The WBC count is usually between 1,000 and 5,000/mm3 in untreated bacterial meningitis (60), and more than 90% of patients with bacterial meningitis will have a WBC count greater than 100 cells/mm3 (61). The most common three types of viral meningitis in the United States (enterovirus, West Nile virus, and herpes simplex virus) have a median WBC count between approximately 100 and 250 cells/mm3 (25).

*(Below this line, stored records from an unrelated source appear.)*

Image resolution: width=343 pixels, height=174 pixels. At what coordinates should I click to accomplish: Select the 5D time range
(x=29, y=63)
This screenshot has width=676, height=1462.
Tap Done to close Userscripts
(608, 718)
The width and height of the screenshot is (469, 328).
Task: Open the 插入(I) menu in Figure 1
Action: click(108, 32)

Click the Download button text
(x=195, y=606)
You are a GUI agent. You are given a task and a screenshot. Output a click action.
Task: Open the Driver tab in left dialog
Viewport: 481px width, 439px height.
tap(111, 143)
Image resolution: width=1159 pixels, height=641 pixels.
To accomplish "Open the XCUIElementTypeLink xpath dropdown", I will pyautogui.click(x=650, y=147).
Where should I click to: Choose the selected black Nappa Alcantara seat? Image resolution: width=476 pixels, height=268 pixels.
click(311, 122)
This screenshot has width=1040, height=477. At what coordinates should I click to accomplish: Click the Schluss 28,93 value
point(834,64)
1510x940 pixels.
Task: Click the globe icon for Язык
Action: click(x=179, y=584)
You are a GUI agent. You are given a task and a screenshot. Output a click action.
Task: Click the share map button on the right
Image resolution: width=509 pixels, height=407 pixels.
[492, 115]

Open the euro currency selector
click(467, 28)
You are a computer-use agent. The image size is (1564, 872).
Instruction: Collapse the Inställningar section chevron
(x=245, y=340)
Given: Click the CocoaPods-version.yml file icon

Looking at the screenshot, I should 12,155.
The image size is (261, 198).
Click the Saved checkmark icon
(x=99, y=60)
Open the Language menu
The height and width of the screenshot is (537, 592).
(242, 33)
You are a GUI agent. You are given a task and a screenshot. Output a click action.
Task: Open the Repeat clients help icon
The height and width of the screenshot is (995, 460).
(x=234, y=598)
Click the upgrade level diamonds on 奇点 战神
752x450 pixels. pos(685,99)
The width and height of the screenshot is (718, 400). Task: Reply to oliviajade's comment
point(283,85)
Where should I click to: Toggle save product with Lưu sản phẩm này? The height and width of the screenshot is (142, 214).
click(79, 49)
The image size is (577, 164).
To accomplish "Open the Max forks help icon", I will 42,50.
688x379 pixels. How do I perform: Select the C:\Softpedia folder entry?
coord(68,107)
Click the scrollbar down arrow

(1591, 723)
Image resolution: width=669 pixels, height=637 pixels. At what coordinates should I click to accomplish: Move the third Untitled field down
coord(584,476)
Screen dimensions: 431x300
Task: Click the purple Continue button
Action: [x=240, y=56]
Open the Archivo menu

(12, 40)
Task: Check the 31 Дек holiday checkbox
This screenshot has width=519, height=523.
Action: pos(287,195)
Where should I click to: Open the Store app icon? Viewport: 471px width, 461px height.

Differential White Blood Cell Count
A differential count of CSF leukocytes may be obtained following concentration of CSF through a Millipore filter, centrifugation of a volume (usually 5 mL) of CSF, concentration by sedimentation, or cytocentrifugation. The number of neutrophils is increased in various conditions. In adults with bacterial meningitis, neutrophils make up an average of 86.4% of cells counted, with neutrophils making up an average of 34.2% of cells counted in aseptic meningitis (1,62). In the early stages of meningitis, this distinction between bacterial and viral etiologies may not be clear because a neutrophilic pleocytosis (>50% neutrophils) may accompany early viral meningitis or encephalitis (63). Up to two thirds of enteroviral meningitis cases initially have a neutrophilic predominance (64). Within 12 to 24 hours, there is usually a shift from a neutrophilic predominance to a lymphocytic predominance, which is why some may suggest a repeat LP if the first LP was nonspecific (47). A lymphocytic pleocytosis is typically observed in patients with viral meningitis, M. tuberculosis, Borrelia burgdorferi, Treponema pallidum, or C. neoformans, as well as in neoplastic and drug-induced meningitis (63). In AIDS-associated cryptococcal meningitis, CSF pleocytosis may be absent, a finding that is associated with a worse prognosis. Only up to 30% of patients with AIDS-associated cryptococcal meningitis have a CSF WBC greater than 20 with a lymphocytic predominance (57). In tuberculous meningitis, the range of CSF pleocytosis is more commonly between 50 and 300 cells/mm3 with a lymphocytic predominance. Plasma cells and eosinophils should not be present in normal CSF (60). Increased numbers of B cells can be seen in neurosyphilis and could represent another diagnostic option (65). Eosinophilic meningitis can be caused by several parasitic infections, the most common being angiostrongyliasis, gnathostomiasis, toxocariasis, cysticercosis, schistosomiasis, baylisascariasis, and paragonimiasis (66) (Table 2.3). In addition, however, CSF eosinophilia has been reported in a wide variety of other infectious and noninfectious conditions (Table 2.3), so detection of eosinophils within the CSF is not pathognomonic of parasitic infestation (66).